# Met with ronlane today.



## 480sparky (Dec 22, 2013)

Spent today driving from Iowa to Texas to spend the holiday with family. By sheer luck,  the recipient of my Secret Santa photo, ronlane, happened to live just a few miles off the route I take.

So he hauled his whole tribe into an ice cream store and we met.  Spent about an hour solving all the photographic issues of the world over burgers, fries, ice cream..... and PlayDough.

It was fun to meet up with another forum member!


----------



## terri (Dec 22, 2013)

That is so cool!!!   

...pictures?


----------



## pixmedic (Dec 22, 2013)

480sparky said:


> Spent today driving from Iowa to Texas to spend the holiday with family. By sheer luck,  the recipient of my Secret Santa photo, ronlane, happened to live just a few miles off the route I take.
> 
> So he hauled his whole tribe into an ice cream store and we met.  Spent about an hour solving all the photographic issues of the world over burgers, fries, ice cream..... and PlayDough.
> 
> It was fun to meet up with another forum member!



sure is!
shooting with them is even better!

Pics or it didn't happen!


----------



## pixmedic (Dec 22, 2013)

:addpics:


----------



## Derrel (Dec 22, 2013)

Wow--how awesome is that!!!! Cool!


----------



## astroNikon (Dec 22, 2013)

Except they both forgot to bring a camera ??


----------



## DarkShadow (Dec 22, 2013)

Two great TPF members meeting,how cool is that.:thumbup:


----------



## ronlane (Dec 22, 2013)

It was great meeting Sparky and talking with him for a while.

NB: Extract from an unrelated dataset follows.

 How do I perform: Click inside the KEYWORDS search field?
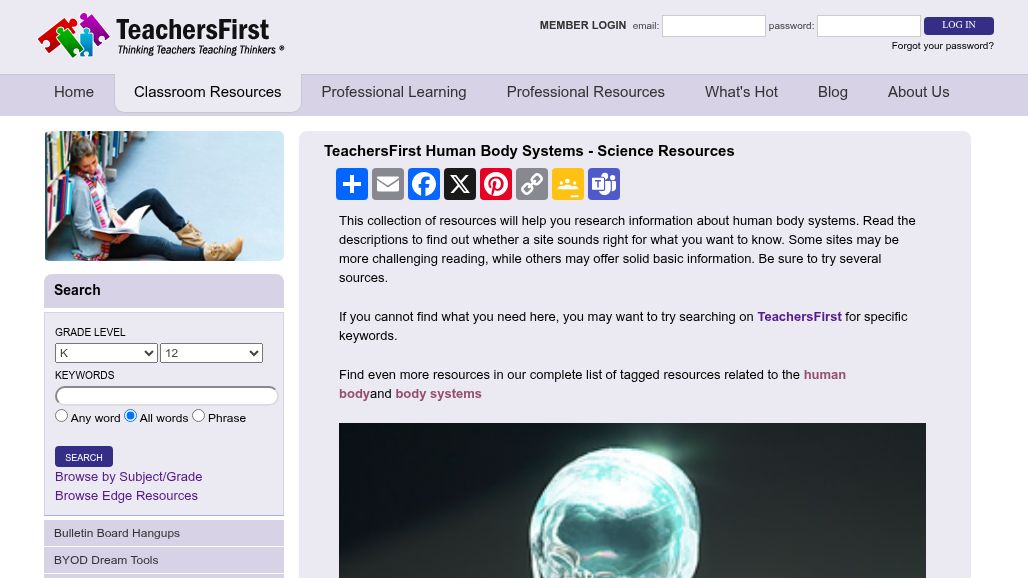[x=167, y=395]
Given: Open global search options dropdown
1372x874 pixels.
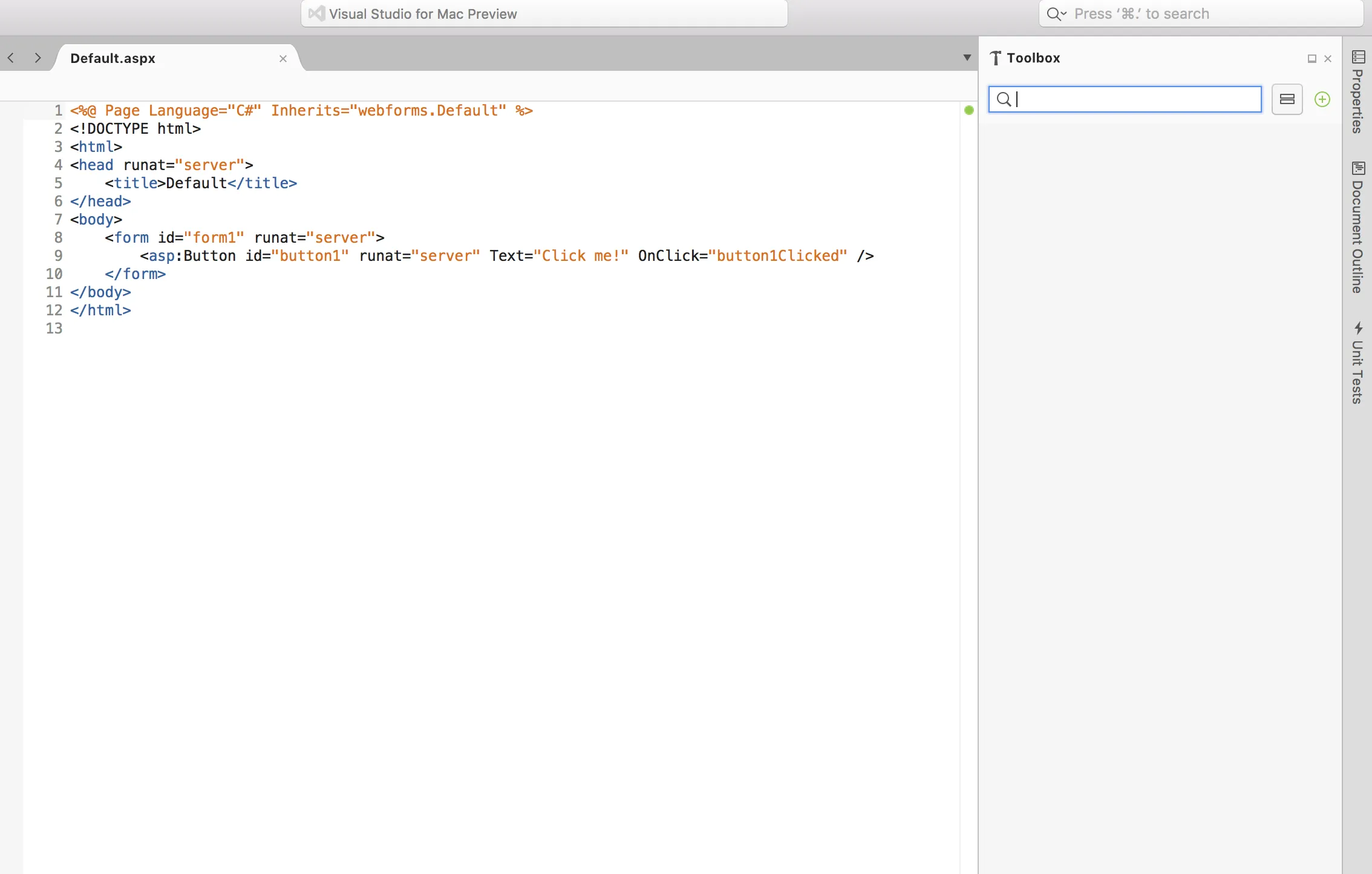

Sorry to report that no pictures were taken to record this event. Thanks Sparky for taking an hour out of your time to meet with me.


----------



## ronlane (Dec 22, 2013)

astroNikon said:


> Except they both forgot to bring a camera ??



Didn't forget but Burgers and Ice cream overruled pictures.


----------



## D-B-J (Dec 22, 2013)

ronlane said:


> astroNikon said:
> 
> 
> > Except they both forgot to bring a camera ??
> ...



Seems legit.


----------



## Josh66 (Dec 22, 2013)

That's awesome.  I really should meet up with some people here - there are a few (ronlane included) that don't really live that far from me...  I'm about 40 minutes East of Dallas.



ronlane said:


> Sorry to report that no pictures were taken to record this event. Thanks Sparky for taking an hour out of your time to meet with me.


Is he really *that* ugly?


----------



## terri (Dec 23, 2013)

ronlane said:


> astroNikon said:
> 
> 
> > Except they both forgot to bring a camera ??
> ...



I'll buy that.       Maybe next time.


----------



## 480sparky (Dec 23, 2013)

Pictures?!?!?!

You guys want PICTURES?!?!?!?!?




Pfffft.  No way were pictures considered one the PlayDough arrived.......


----------



## ronlane (Dec 23, 2013)

480sparky said:


> Pictures?!?!?!
> 
> You guys want PICTURES?!?!?!?!?
> 
> Pfffft.  No way were pictures considered one the PlayDough arrived.......




The play dough spent the nigh in the vehicle, I believe. Thank goodness for video game distractions.


----------